Henry Scott Holland's contribution to Lux Mundi, his essay entitled simply "Faith," is extraordinarily fresh for a piece of writing that dates to the Victorian Age. His concern with responding to Darwinian theory dates the essay only slightly, as his response of incorporating each new scientific datum into the worldview of the Christian is as applicable now as it was then. Indeed, it's perhaps especially timely as Holland's prediction--that the scientific models of his age would eventually wear thin, and faith would again confront the problem of increasing scientific knowledge upsetting the world-view that has domesticated and, if you will, digested, the scientific consensus, may be said to be coming true today--quantum theory, exploration into space and even into the human mind's own mechanics--all these threaten the world view of those who view each scientific discovery as shrinking the sphere of faith. Holland takes a different course.

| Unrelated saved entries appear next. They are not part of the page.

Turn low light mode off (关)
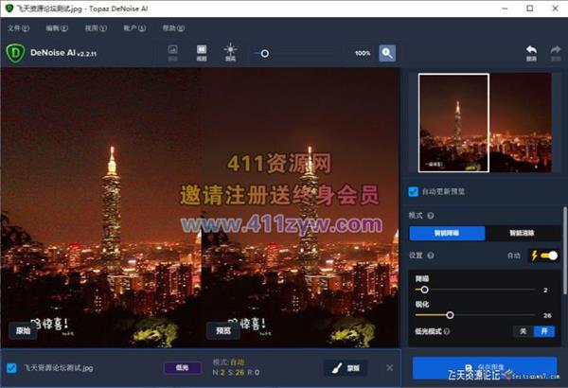The height and width of the screenshot is (388, 568). (522, 331)
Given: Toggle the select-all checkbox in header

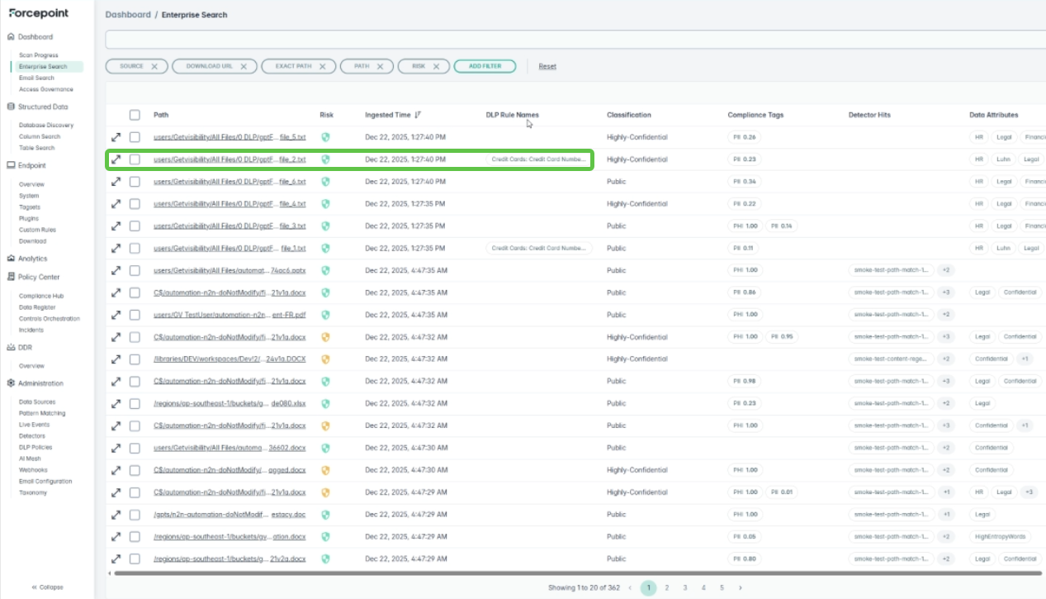Looking at the screenshot, I should 135,115.
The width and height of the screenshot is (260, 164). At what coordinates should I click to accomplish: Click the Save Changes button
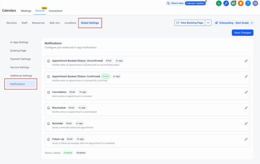242,33
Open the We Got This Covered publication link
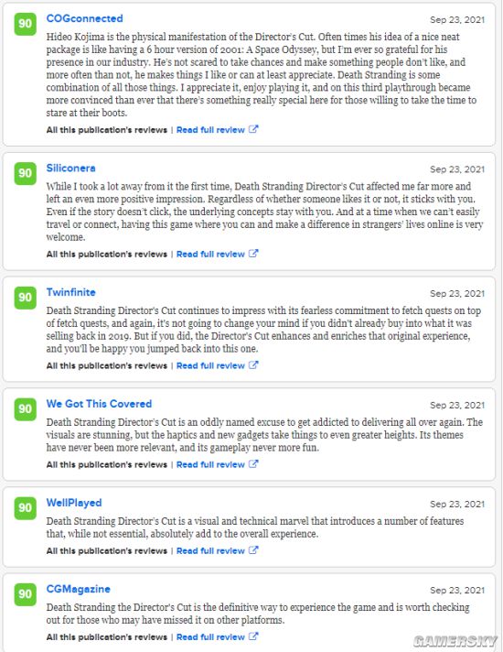 point(100,404)
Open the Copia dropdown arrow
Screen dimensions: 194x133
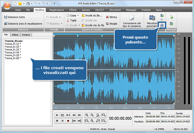pos(78,15)
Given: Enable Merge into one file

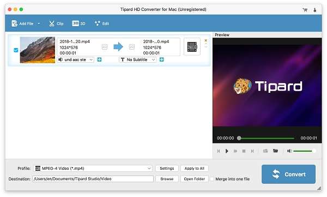Looking at the screenshot, I should (x=212, y=179).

For him, faith is not about knowledge, or even reason, although these are tools through which it works--it is that sense of "sonship" to the Divine, the relationship between ourselves and God, which creates in each of us a sense of our belonging to the world and its belonging to us. It is, to put words in Holland's mouth, an expansion of Descartes's solution to the solipsism of only being able to know that one exists as a thinking being--Holland points out that faith enables us to be in a world whose rough parameters we can know, and rely on, even though our knowledge of its mechanics and workings are so imperfect. And then Holland gets really interesting.
Holland points out that faith is beyond reason in the way all love, or chivalry, is--it involves a response (an act) in relationship to an other, God. And, like all relationships, it involves highs and lows, and growing (or declining) intimacy. So God threatens, warns, and then--pardons, seemingly in the teeth of his warnings. (Here is where I get my claim below that Holland implies that God's warnings cannot be viewed in isolation, and that God yearns for reconciliation, not for justice). Holland points to the continuing development of the relationship as a people through the millenia as a growing understanding away from our own culturally conditioned response, an evolution from the "imprecatory psalms" to the mercy and love of Christ. Each person, likewise, can grow in relationship through experience of God. Faith, in short, is a love story.

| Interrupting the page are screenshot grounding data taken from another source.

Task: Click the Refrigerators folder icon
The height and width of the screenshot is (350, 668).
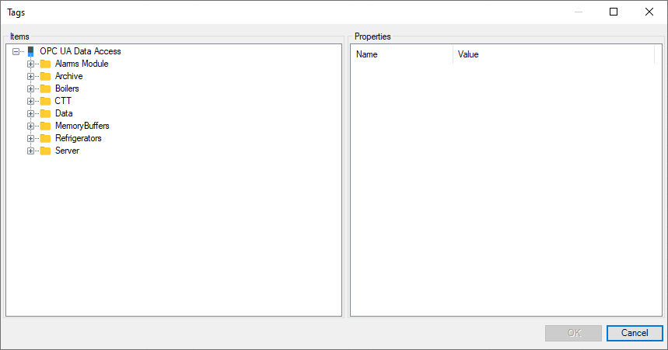Action: (45, 138)
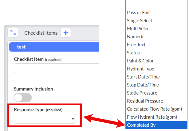Select Status from the dropdown list
The image size is (189, 131).
[x=156, y=53]
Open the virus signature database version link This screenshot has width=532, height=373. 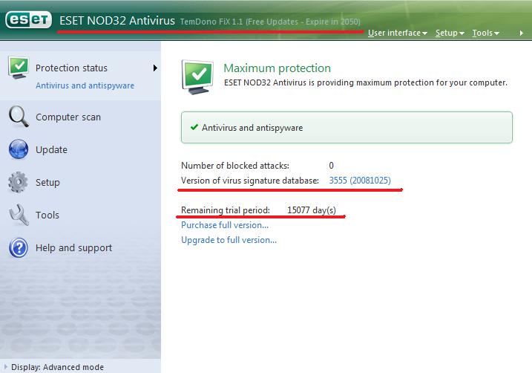pos(360,181)

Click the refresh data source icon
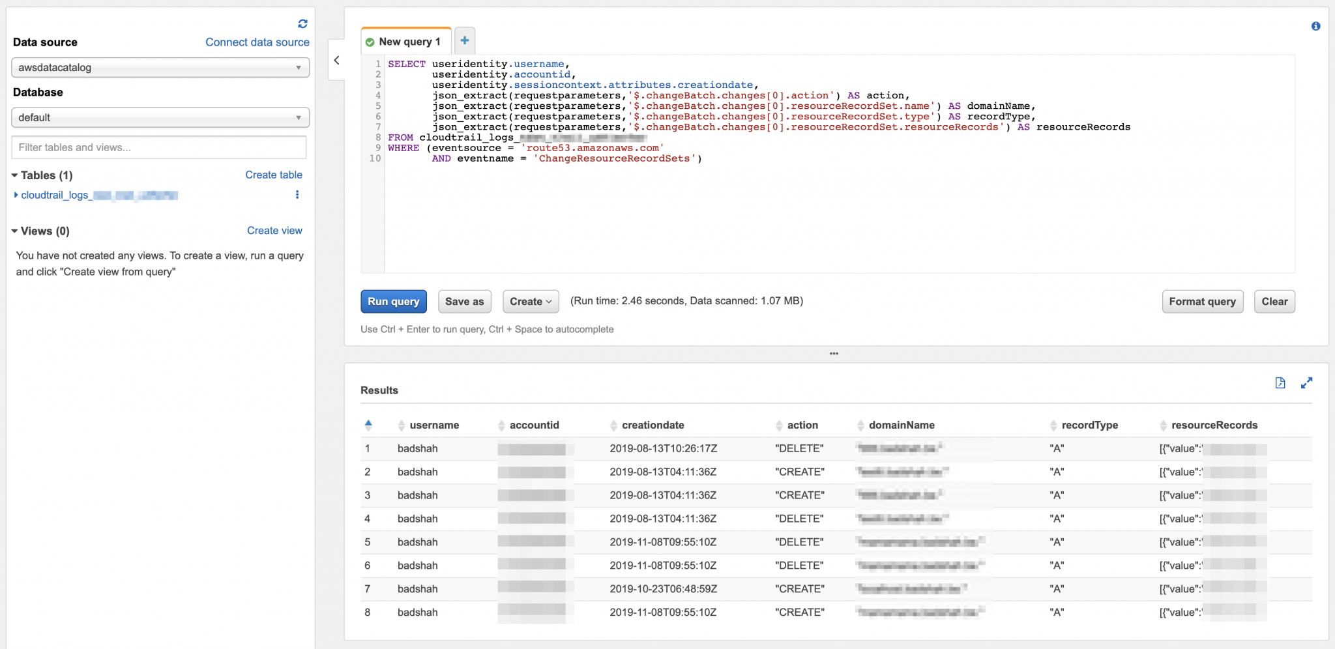click(x=302, y=24)
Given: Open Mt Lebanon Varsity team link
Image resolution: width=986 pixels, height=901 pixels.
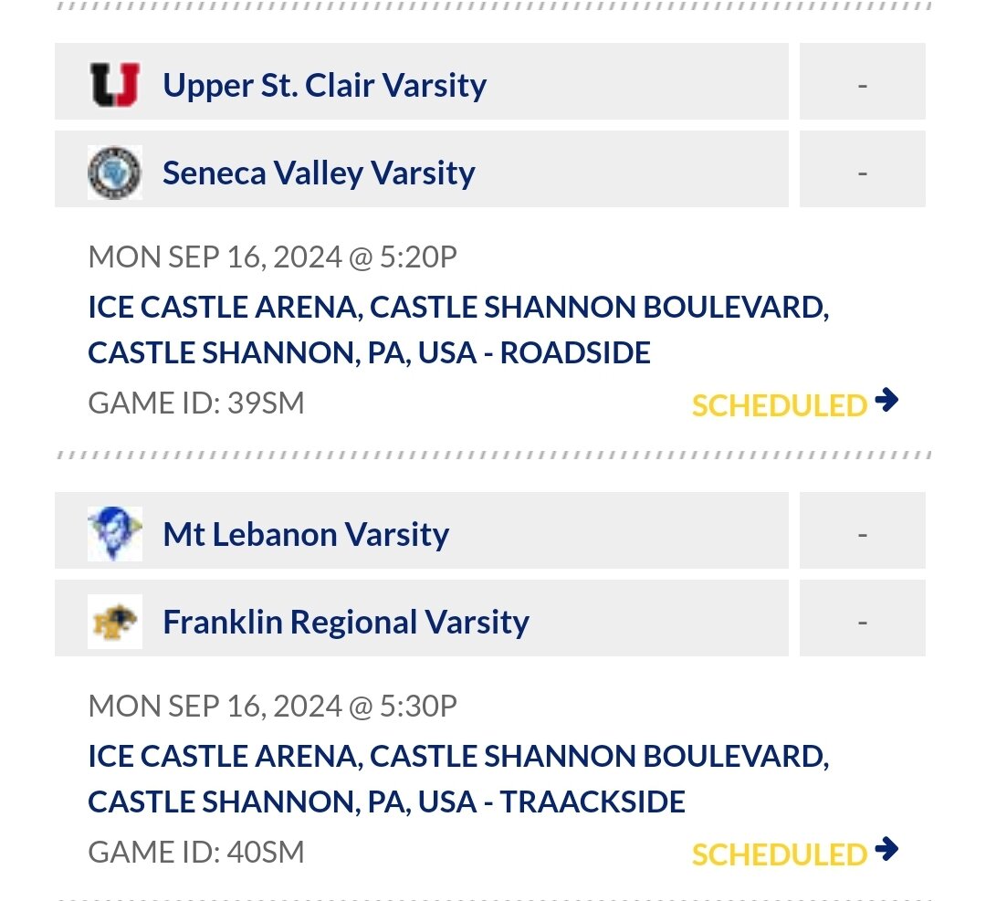Looking at the screenshot, I should [306, 534].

While it's not a comprehensive catalogue of belief, Holland points out, faith does come with the growing knowledge of the beloved--and that's how he grounds the creedal understanding of who God is, what we can grasp of Him even though we see "through a glass, darkly." To know, and to reason, are necessary--blind faith becomes superstition. But to experience faith, as love and in loving relationship, is paramount.
Holland's views can speak to us even now, and remind us of the place of doctrine, and that of knowledge, and even that of reason--important, each and every one, but in the end subordinate to experience, to living the relationship in, ideally, ever growing intimacy, as sons and daughters.